> _Görev_
Kaynaktaki "Evlilik hazırlıkları içindeydik." cümlesi İngilizceye nasıl çevrilir?

> _Kaynak_
******************************
Paylaş
Maalesef insan, en yakınıyla bile bu tür dertlerini paylaşamıyor. Kimselere güvenemiyor. Ben bir yılı aşkındır sevdiği gençle nişanlı olan bir genç kızım. Evlilik hazırlıkları içindeydik. Her şey yolunda gidiyordu. Nikáh tarihi almak ve evimizi tutmak üzereydik ki, hiç beklenmedik bir tesadüf sonunda nişanlımın biseksüel olduğunu öğrendim. Yani hem erkeklerle hem de kadınlarla ilişki kurabiliyor. Şaşkınım. Çok da mutsuzum. Henüz o bu durumu öğrendiğimi bilmiyor. Aslında nişanlımı karakter yapısı ve kişiliği nedeniyle çok seviyorum. Son derece anlayışlı ve şefkatli bir insandır. Onun da beni sevdiğini sanıyorum. Ama, evliliğimizde nasıl bir cinsel yaşam sürdüreceğimizi düşünemiyorum. Böyle bir insanla evliliğin sağlıklı bir şekilde yürüyebileceğini de sanmıyorum. Bana değerli fikirlerinizle yardımcı olur musunuz?
******************************
> _Liste kesiti_
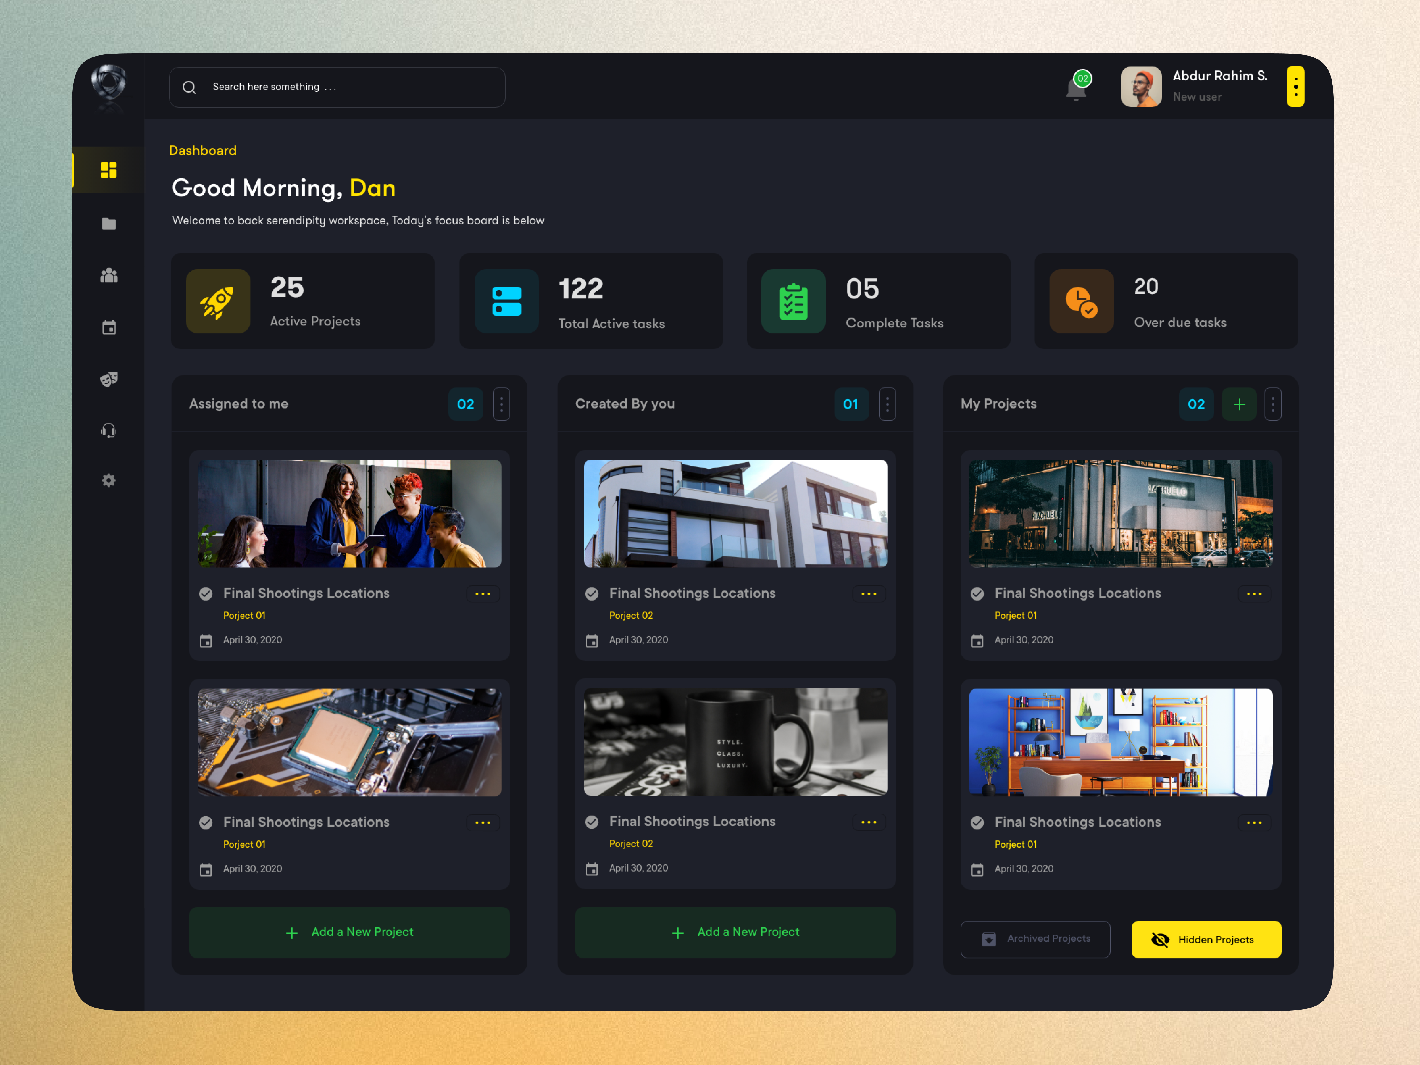Click the Dashboard breadcrumb label
This screenshot has width=1420, height=1065.
[x=203, y=150]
******************************
> _Yanıt_
We were in the middle of wedding preparations.